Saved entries
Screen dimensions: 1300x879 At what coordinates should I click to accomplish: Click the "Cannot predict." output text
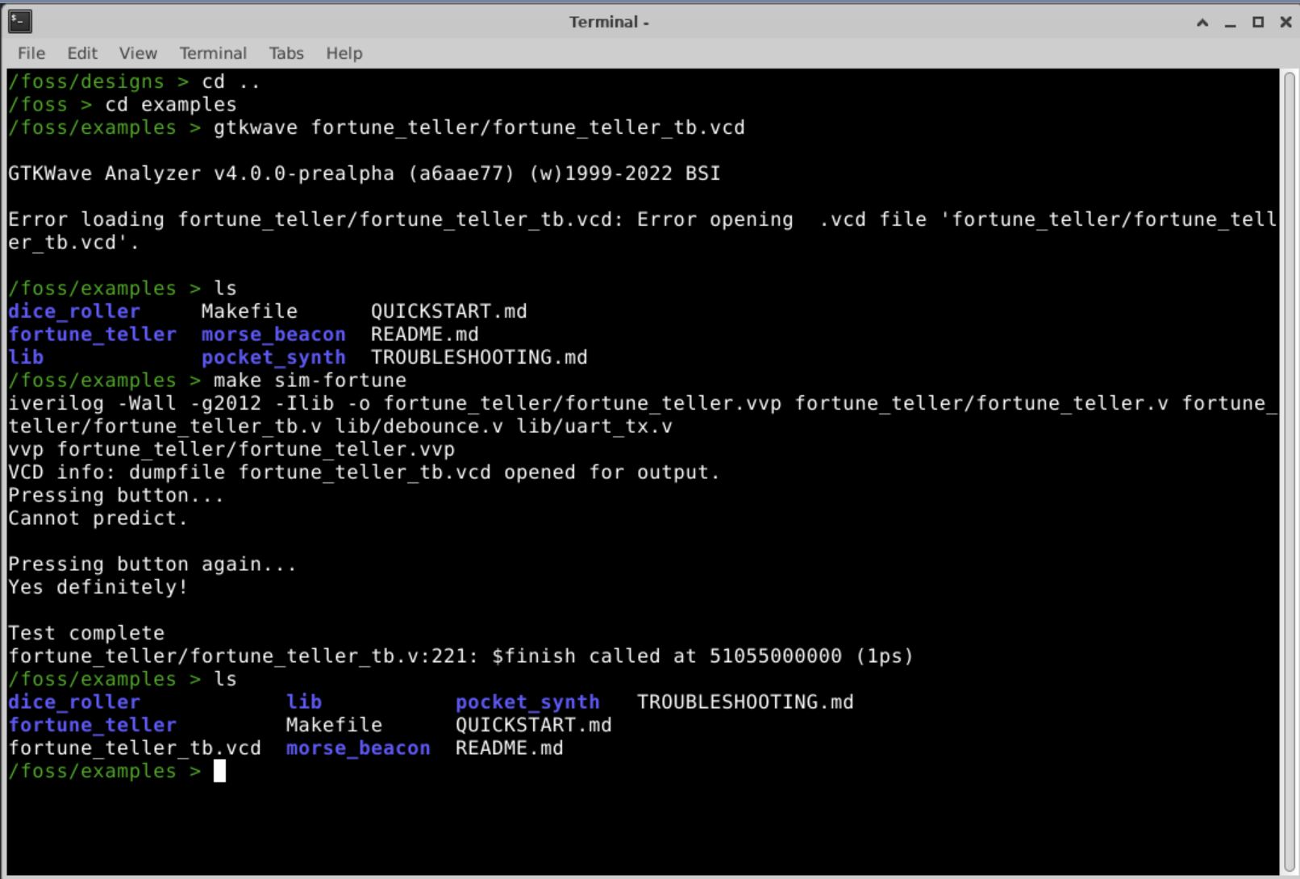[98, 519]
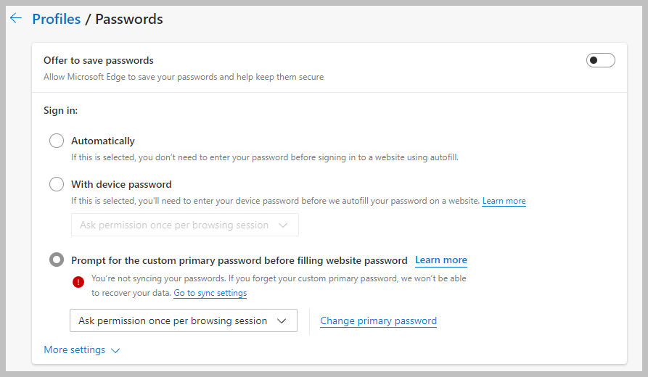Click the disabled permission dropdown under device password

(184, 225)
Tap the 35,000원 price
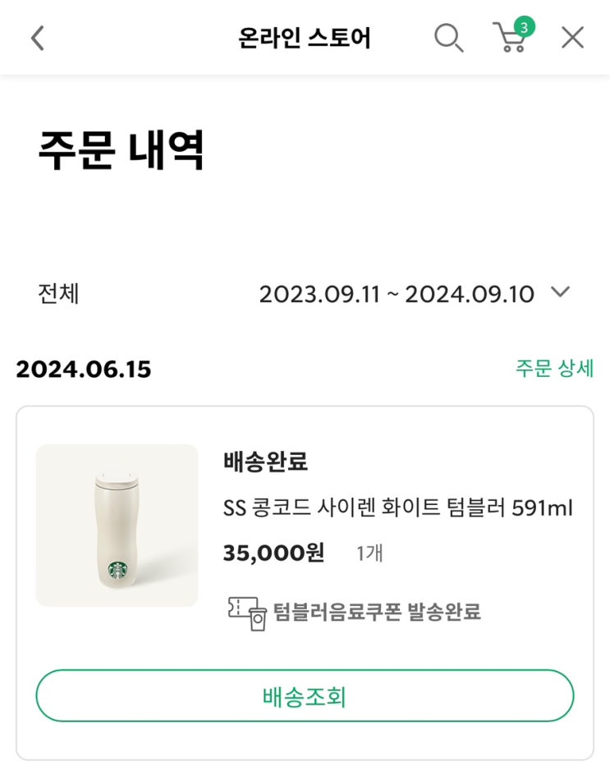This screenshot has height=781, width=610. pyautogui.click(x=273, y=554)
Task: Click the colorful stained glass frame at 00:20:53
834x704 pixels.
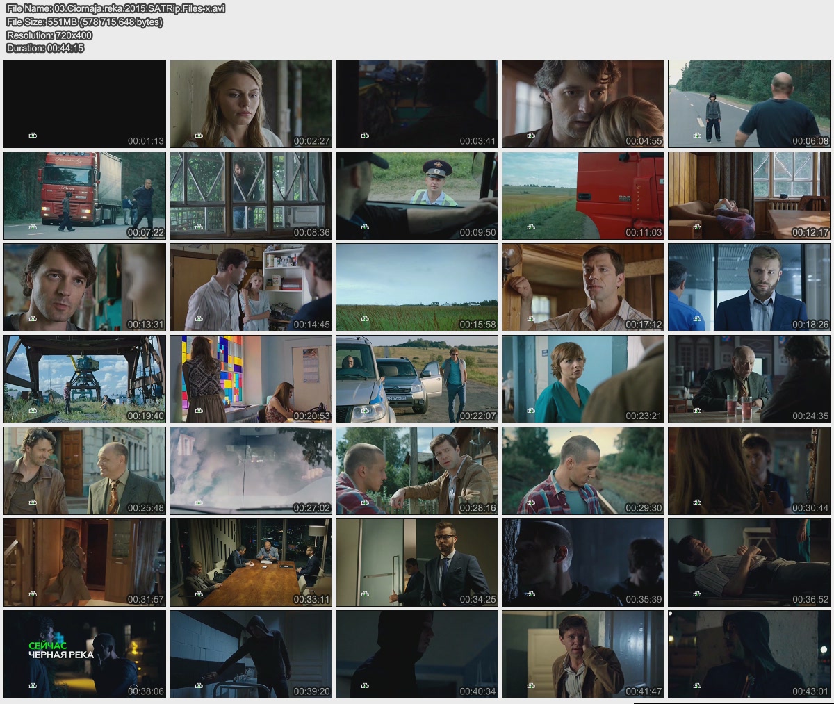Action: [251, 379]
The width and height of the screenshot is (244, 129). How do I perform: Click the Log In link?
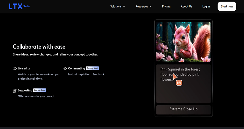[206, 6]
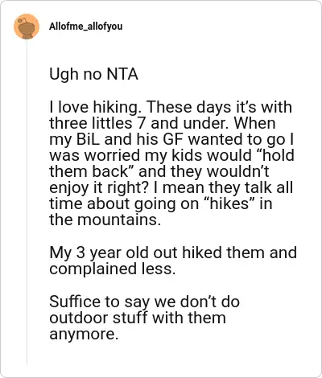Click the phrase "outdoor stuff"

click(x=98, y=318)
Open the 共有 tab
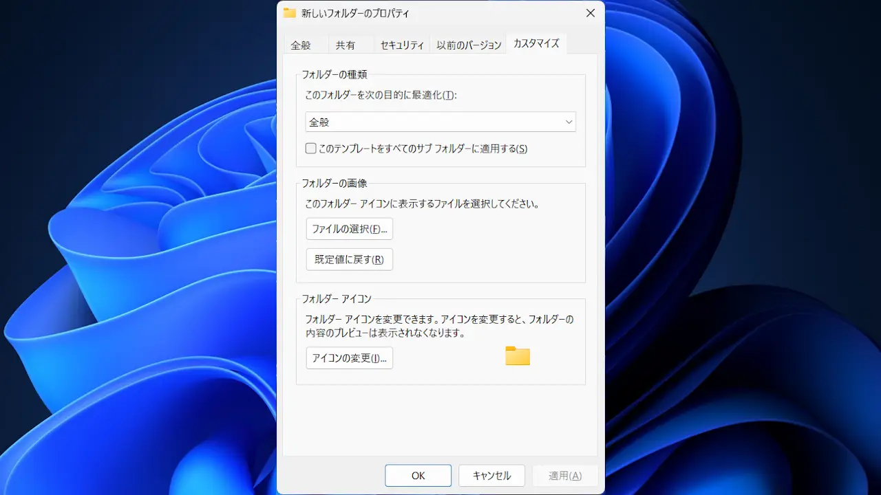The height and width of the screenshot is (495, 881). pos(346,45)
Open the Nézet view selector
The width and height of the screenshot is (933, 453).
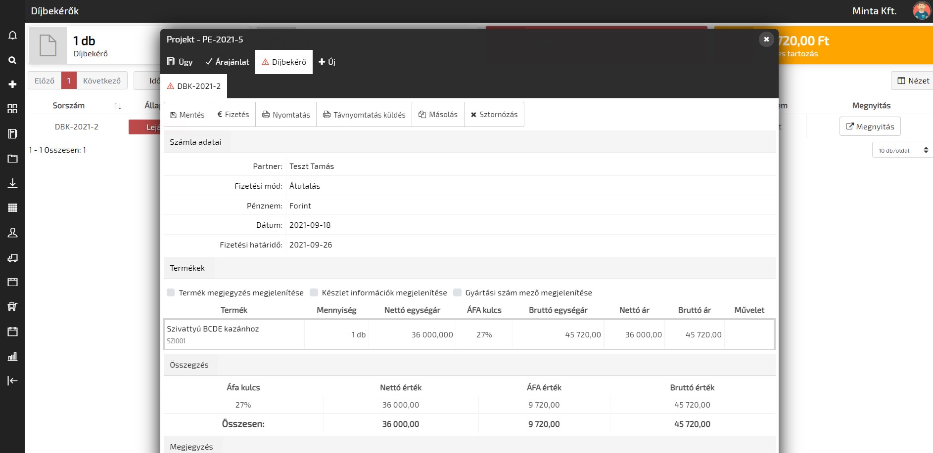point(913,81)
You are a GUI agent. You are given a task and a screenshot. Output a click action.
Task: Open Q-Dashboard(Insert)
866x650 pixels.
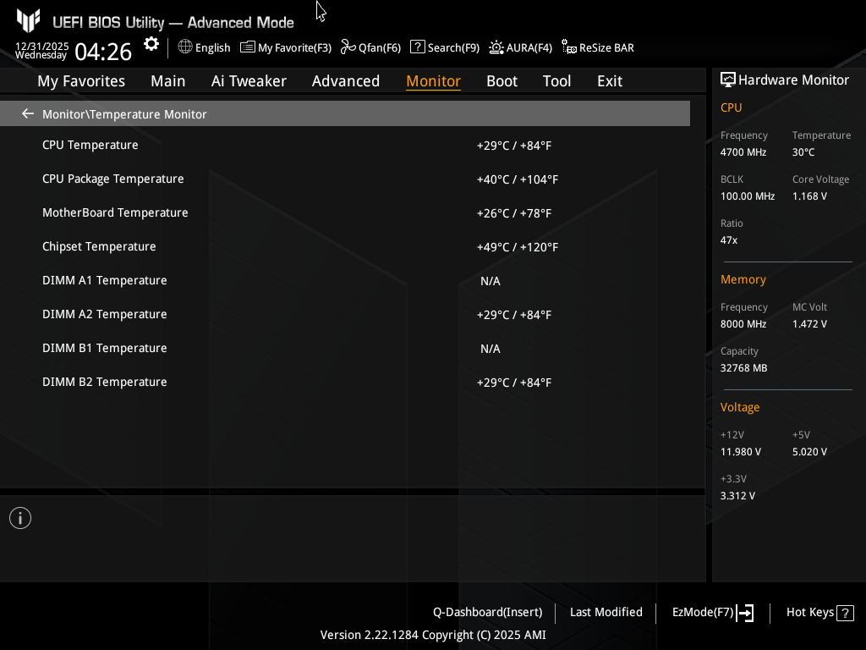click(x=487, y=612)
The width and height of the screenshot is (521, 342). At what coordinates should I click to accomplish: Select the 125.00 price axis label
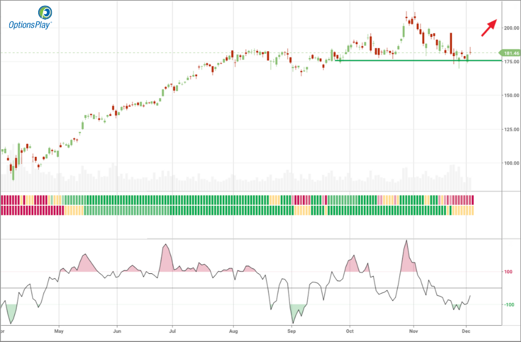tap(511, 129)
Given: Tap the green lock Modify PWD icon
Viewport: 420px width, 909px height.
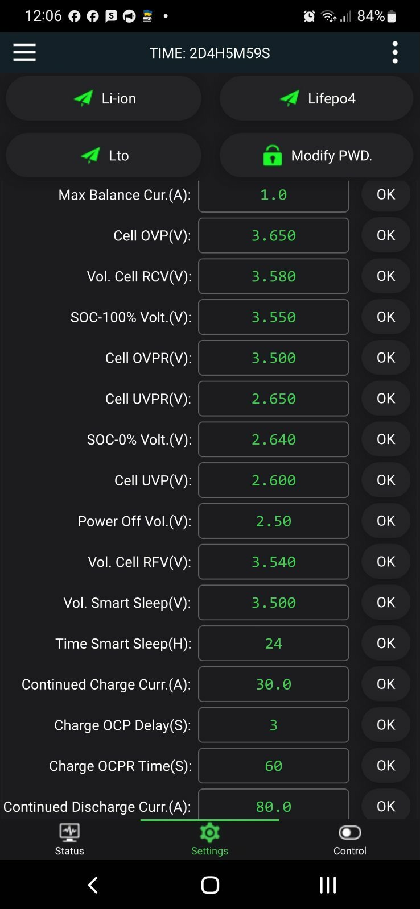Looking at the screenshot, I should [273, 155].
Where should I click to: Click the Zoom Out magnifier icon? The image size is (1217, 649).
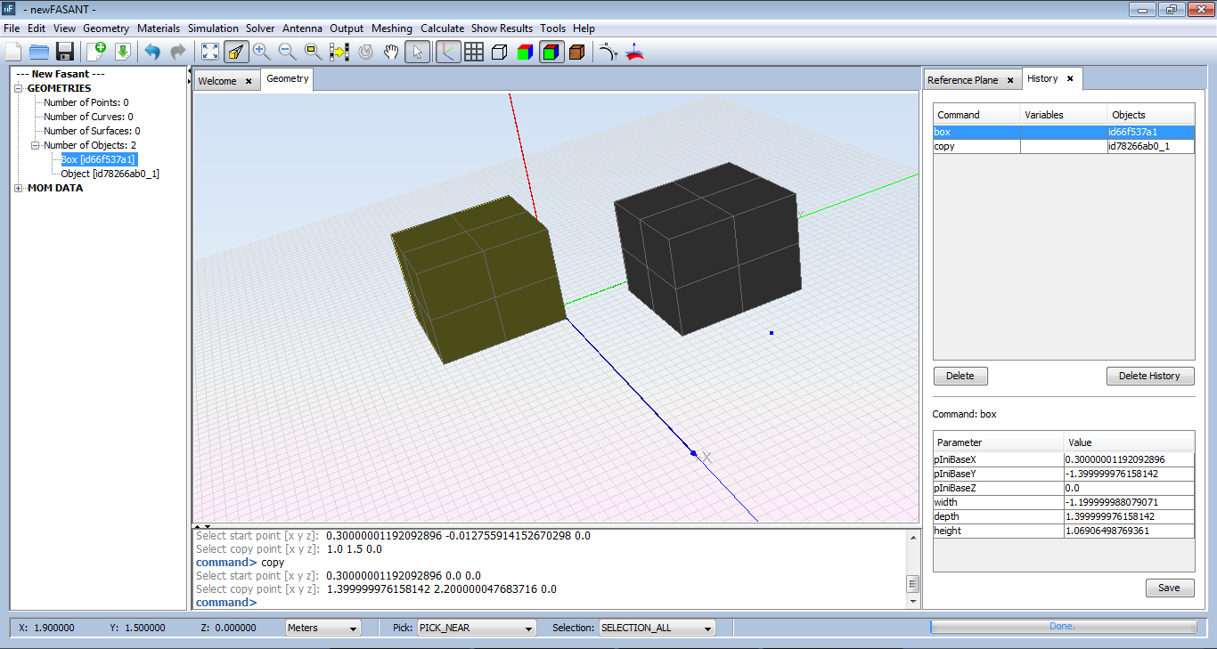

> **Work to be completed**
Please reproduce the entries above line by line, exactly, leaving out each image.

> **Problem solution**
Screen dimensions: 1300x879 At what coordinates should I click to accomplish: Click the "Cannot predict." output text
[98, 519]
Click the disabled permission dropdown under device password

(184, 225)
Tap the 35,000원 price
This screenshot has height=781, width=610. pyautogui.click(x=273, y=554)
Task: Click the colorful stained glass frame at 00:20:53
834x704 pixels.
Action: [251, 379]
The width and height of the screenshot is (244, 129). How do I perform: Click the Log In link?
[206, 6]
Click the phrase "outdoor stuff"

click(x=98, y=318)
Open the 共有 tab
The height and width of the screenshot is (495, 881). pos(346,45)
Open the Nézet view selector
The width and height of the screenshot is (933, 453).
point(913,81)
You are a GUI agent. You are given a task and a screenshot. Output a click action.
Task: Open Q-Dashboard(Insert)
866x650 pixels.
click(x=487, y=612)
The width and height of the screenshot is (521, 342). At what coordinates should I click to accomplish: Select the 125.00 price axis label
tap(511, 129)
Given: Tap the green lock Modify PWD icon
Viewport: 420px width, 909px height.
Looking at the screenshot, I should [273, 155].
Where should I click to: Click the Zoom Out magnifier icon? The image size is (1217, 649).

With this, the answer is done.